- Directed by: Jacques Godbout
- Written by: Jacques Godbout
- Based on: Les Aventures étranges de l'Agent IXE-13 by Pierre Daignault
- Produced by: Pierre Gauvreau
- Starring: André Dubois Louise Forestier
- Cinematography: Thomas Vámos
- Edited by: Werner Nold
- Music by: François Dompierre
- Production company: National Film Board of Canada
- Release date: 1971;
- Running time: 115 minutes
- Country: Canada
- Language: French

= IXE-13 =

1971 Canadian film

IXE-13 is a 1971 Canadian spy comedy film, written and directed by Jacques Godbout.
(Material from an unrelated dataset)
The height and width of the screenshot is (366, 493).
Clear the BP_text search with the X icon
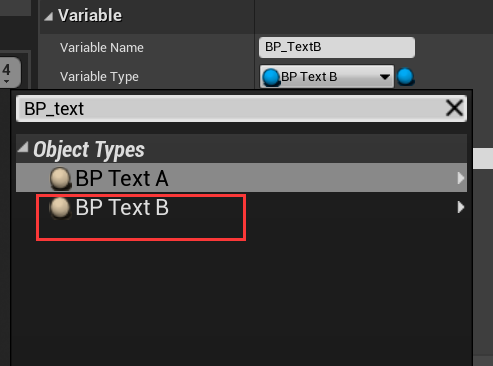coord(454,108)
Made in conjunction with the sketch comedy troupe Les Cyniques, that included Serge Grenier, Marc Laurendeau, Marcel Saint-Germain and André Dubois. The film stars the latter as Jean Thibault, agent "IXE-13", the "Ace of Canadian Spies", who sets off to save his fiancée Gisèle after she is kidnapped while he is on a mission. Louise Forestier also stars in a dual role as both Gisèle and Taya, the "Queen of the Chinese Communists" who undergoes plastic surgery to look like Gisèle as part of her plot to get close enough to IXE-13 to kill him. Its cast also includes Louisette Dussault, Carole Laure and Luce Guilbeault.

The film was based on Paul Daignault's Les Aventures étranges de l'Agent IXE-13 series of pulp spy stories.

The film premiered theatrically in late 1971, before opening commercially in January 1972.